Figure 3. Expression of Tr-CBH1 and Ct-CBH1 in T. reesei using cellulase-free background system. (A) Schematic diagram of the construction of recombinant strain Tr-cTcbh1. (B) Schematic diagram of the construction of recombinant strain Tr-cCcbh1. FgDNA-P indicates fragments in the parental strain. FvDNA indicates Fragment from plasmid vector constructed for the generation of the indicated recombinant strain. FgDNA-T indicates DNA fragments in the generated transformant strain.
Three independent strains of each Tr-cTcbh1, Tr-cCcbh1, and Cpyr4 transformants were respectively cultivated in shake flasks with glucose as the only carbon source. The supernatants of 48 h post-inoculation culture were used for analyzing the secreted protein concentration, CBH activities, as well as SDS-PAGE analysis. As shown in Figure 4A, compared to Cpyr4 strains, Tr-cTcbh1 and Tr-cCcbh1 strains showed a significantly additional band about 65 kDa. The protein concentration in the supernatants of Tr-cTcbh1 and Tr-cCcbh1 cultures was also significantly higher (Figure 4B). Additional enzyme activity analysis (Figure 4B) further confirmed that the recombinant cbh1 gene from both C. thermophilum and T. reesei were successfully expressed in T. reesei under glucose, in which the expression of the native cellulases genes was largely repressed due to the regulation of carbon catabolite repression (CCR). It is worth noting that the expression levels of Ct-CBH1 in Tr-cCcbh1 strains were slightly higher than Tr-CBH1 in Tr-cTcbh1 strains (Figure 4A). However, the CBH activity in Tr-cCcbh1 strains was about 4.7-fold higher than that in Tr-cTcbh1 strains (Figure 4B). The data that CBH1 activities normalized by total proteins in the supernatant indicated that the relative specific activities of CBH1 from C. thermophilum were about 4.5-fold higher than CBH1 from T. reesei. Although whether other cellulases in C. thermophilum have higher specific activities still needed to be characterized, the existence of CBH1 with higher specific activity at least confirmed that C. thermophilum indeed contains superior cellulase.
Figure 4. Ct-CBH1 showed higher specific activity compared to Tr-CBH1. (A) SDS-PAGE analysis of the secreted proteins in the supernatant of the recombinant T. reesei strains Cpyr4, Tr-cTcbh1, and Tr-cCcbh1. A suspension of 106 conidia/mL was inoculated into MM media with glucose as the only carbon source and cultivated for 48 h.
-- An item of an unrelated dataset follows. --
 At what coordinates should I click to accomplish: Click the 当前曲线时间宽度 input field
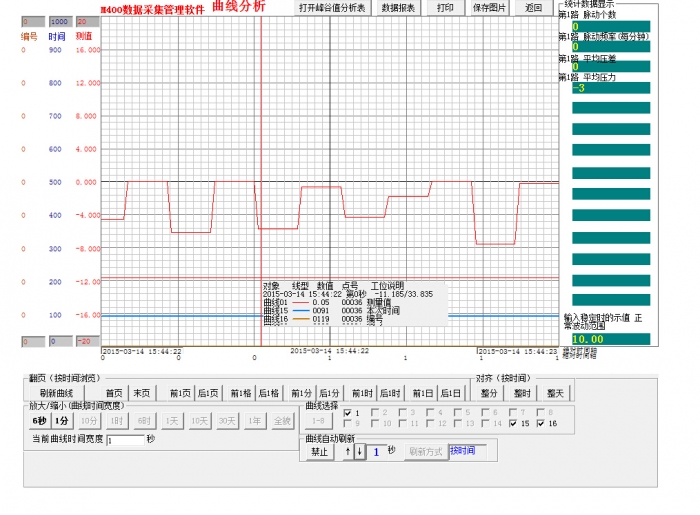click(125, 439)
A total of 20 μL of the supernatant was used for SDS-PAGE analysis. (B) Total secreted protein levels and CBH activities in the supernatants of the indicated T. reesei strains. The samples used in (B) were as same as in (A). Shown are the mean values of three biological replicates. Error bars show the standard deviations between these replicates. The significance of differences between Tr-cTcbh1 and Tr-cCcbh1 strains was based on t-test analysis by the FDR approach. Asterisks indicate significant differences (∗∗∗P < 0.001). ns, not significant.
Chaetomium thermophilum CBH1 Showed Higher Optimum Temperature Compared to T. reesei CBH1
Considering that C. thermophilum is a thermophilic fungus, whose optimum growth temperature is around 50°C (Kellner et al., 2016), the optimum temperature of Ct-CBH1 and its temperature stability were subsequently measured and compared with Tr-CBH1. To make sure that the assay for temperature activity curve was carried under the appropriate pH condition, the optimum pH and pH stability for both Ct-CBH1 and Tr-CBH1 were first determined at 50°C. As shown in Figures 5A,B, the optimal pH for both Ct-CBH1 and Tr-CBH1 was pH 4.0, and both Ct-CBH1 and Tr-CBH1 displayed the best residual activities at pH 4.0, suggesting pH 4.0 was the optimum condition for CBH1 activity measurement. The assays for optimum temperature were thus carried at pH 4.0, and at seven different temperatures (20–80°C), by using MUC as the substrate. The result shown in Figure 5C demonstrated that the optimum temperature of Ct-CBH1 was 70°C, while the optimum temperature of Tr-CBH1 was 60°C, and among all the temperatures, Ct-CBH1 displayed higher activities than Tr-CBH1. For the temperature stability analysis (Figure 5D), Tr-CBH1 was stable between 50 and 60°C, the remaining activity dropped dramatically below 50°C or above 60°C. However, Ct-CBH1 was more stable at most of the tested temperatures, which was consistent with reports at previous study (Voutilainen et al., 2008). Taken together, these data indicated that although the enzymatic characteristics of other cellulase genes in C. thermophilum still need to be identified, the above results are at least proved that better cellulases composition system in C. thermophilum was one of the reasons for its higher cellulose-utilizing efficiency relative to T. reesei.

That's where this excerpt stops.